Selected countries we examined reported that they apply a variety of approaches to discounting. Canada requires determination of multiple measures of plan obligations, based on both assumed returns and high-quality bond rates and annuity prices. The Netherlands requires that plan obligations be measured based on market interest rates, but allows the use of assumed returns for determining plan contributions or developing recovery plans. In the United Kingdom, discount rates are determined on a plan-specific basis and can include some allowance for assumed returns in excess of high-quality bond rates, depending on plan characteristics and the strength of the sponsor. To the extent that plans in these countries use long-term assumed rates of return, they are generally lower than the 7.5 to 8 percent used by many U.S. public plans under recent market conditions. Experts GAO interviewed in these countries described a greater degree of government oversight which might help explain their use of lower assumed returns.
Why GAO Did This Study
Defined benefit plans use interest rates to “discount,” or determine the current value, of estimated future benefits. Experts in the United States have disagreed on both the approach that should be taken by plans to determine a discount rate and the appropriate rate to be used. Different discount rates can create large differences in the valuation of a plan's obligations, which in turn can lead various stakeholders to draw different conclusions about a plan's health, the value of a plan's benefits, and the contributions required to fund them.
As requested, GAO examined different approaches used to determine the discount rate. This report addresses (1) the significance of differences in approaches used to determine discount rates among public and private plans; (2) purposes for measuring the value of a plan's future benefits and key considerations for determining discount rate policy; and (3) approaches selected countries have taken to choose discount rates.
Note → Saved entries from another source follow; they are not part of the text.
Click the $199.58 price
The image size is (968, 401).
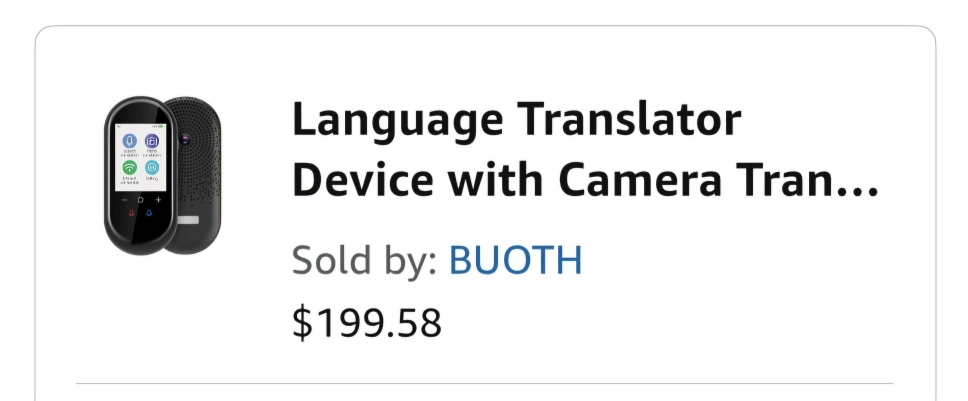point(367,323)
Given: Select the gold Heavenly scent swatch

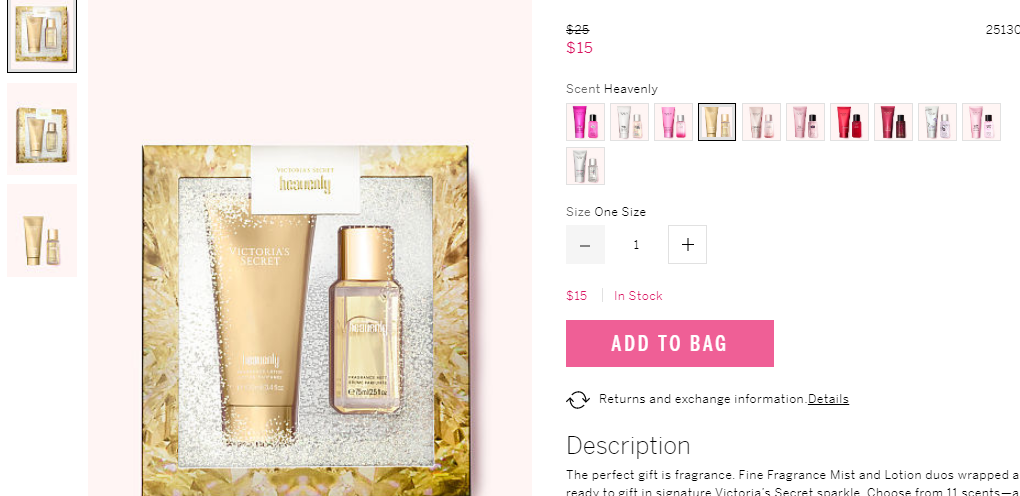Looking at the screenshot, I should [717, 122].
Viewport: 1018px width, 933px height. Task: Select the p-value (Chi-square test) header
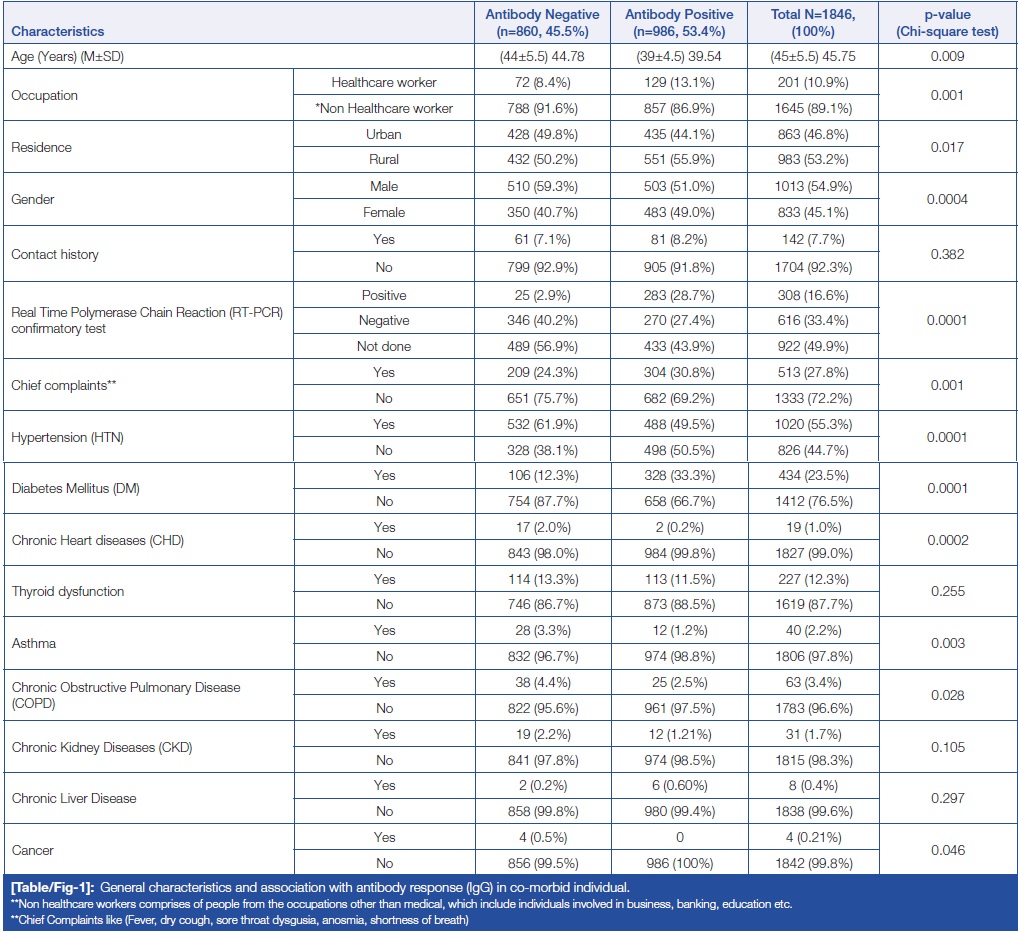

For this review, GAO analyzed provisions in relevant federal laws and regulations, as well as financial reporting and actuarial standards. GAO also reviewed relevant literature and interviewed experts, including experts in Canada, the Netherlands, and the United Kingdom—countries with significant defined benefit systems. In addition, GAO modeled hypothetical pension investment portfolios and cash flows to calculate average investment returns using available historical data.
GAO is not making any recommendations in this report.